__Work item__
When you return the data, keep each character exactly as it appears.

__Records for processing__
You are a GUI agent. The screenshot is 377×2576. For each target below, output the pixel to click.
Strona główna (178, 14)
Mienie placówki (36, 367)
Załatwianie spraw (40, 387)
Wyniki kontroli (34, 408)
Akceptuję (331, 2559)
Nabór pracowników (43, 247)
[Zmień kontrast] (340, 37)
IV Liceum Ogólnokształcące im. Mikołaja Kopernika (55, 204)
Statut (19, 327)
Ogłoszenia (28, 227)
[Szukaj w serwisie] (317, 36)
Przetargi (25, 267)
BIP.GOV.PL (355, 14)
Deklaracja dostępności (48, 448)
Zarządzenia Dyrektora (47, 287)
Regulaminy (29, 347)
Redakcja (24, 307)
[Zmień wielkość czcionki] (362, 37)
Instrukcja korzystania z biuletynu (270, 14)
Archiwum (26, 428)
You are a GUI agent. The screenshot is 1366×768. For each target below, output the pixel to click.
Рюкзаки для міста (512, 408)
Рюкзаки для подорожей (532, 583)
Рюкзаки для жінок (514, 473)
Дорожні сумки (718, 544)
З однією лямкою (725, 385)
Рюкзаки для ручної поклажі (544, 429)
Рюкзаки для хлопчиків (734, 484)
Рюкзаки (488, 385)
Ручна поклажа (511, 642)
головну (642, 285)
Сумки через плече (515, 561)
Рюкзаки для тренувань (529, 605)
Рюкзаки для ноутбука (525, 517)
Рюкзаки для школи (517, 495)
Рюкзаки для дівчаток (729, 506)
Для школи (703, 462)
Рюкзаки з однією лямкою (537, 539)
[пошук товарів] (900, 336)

__Solved problem__
You are a GUI agent. The screenshot is 377×2576. For each target below, output the pixel to click.
Strona główna (178, 14)
Mienie placówki (36, 367)
Załatwianie spraw (40, 387)
Wyniki kontroli (34, 408)
Akceptuję (331, 2559)
Nabór pracowników (43, 247)
[Zmień kontrast] (340, 37)
IV Liceum Ogólnokształcące im. Mikołaja Kopernika (55, 204)
Statut (19, 327)
Ogłoszenia (28, 227)
[Szukaj w serwisie] (317, 36)
Przetargi (25, 267)
BIP.GOV.PL (355, 14)
Deklaracja dostępności (48, 448)
Zarządzenia Dyrektora (47, 287)
Regulaminy (29, 347)
Redakcja (24, 307)
[Zmień wielkość czcionki] (362, 37)
Instrukcja korzystania z biuletynu (270, 14)
Archiwum (26, 428)
You are a GUI agent. The screenshot is 1366×768. For each target below, output the pixel to click.
Рюкзаки для міста (512, 408)
Рюкзаки для подорожей (532, 583)
Рюкзаки для жінок (514, 473)
Дорожні сумки (718, 544)
З однією лямкою (725, 385)
Рюкзаки для ручної поклажі (544, 429)
Рюкзаки для хлопчиків (734, 484)
Рюкзаки (488, 385)
Ручна поклажа (511, 642)
головну (642, 285)
Сумки через плече (515, 561)
Рюкзаки для тренувань (529, 605)
Рюкзаки для ноутбука (525, 517)
Рюкзаки для школи (517, 495)
Рюкзаки для дівчаток (729, 506)
Для школи (703, 462)
Рюкзаки з однією лямкою (537, 539)
[пошук товарів] (900, 336)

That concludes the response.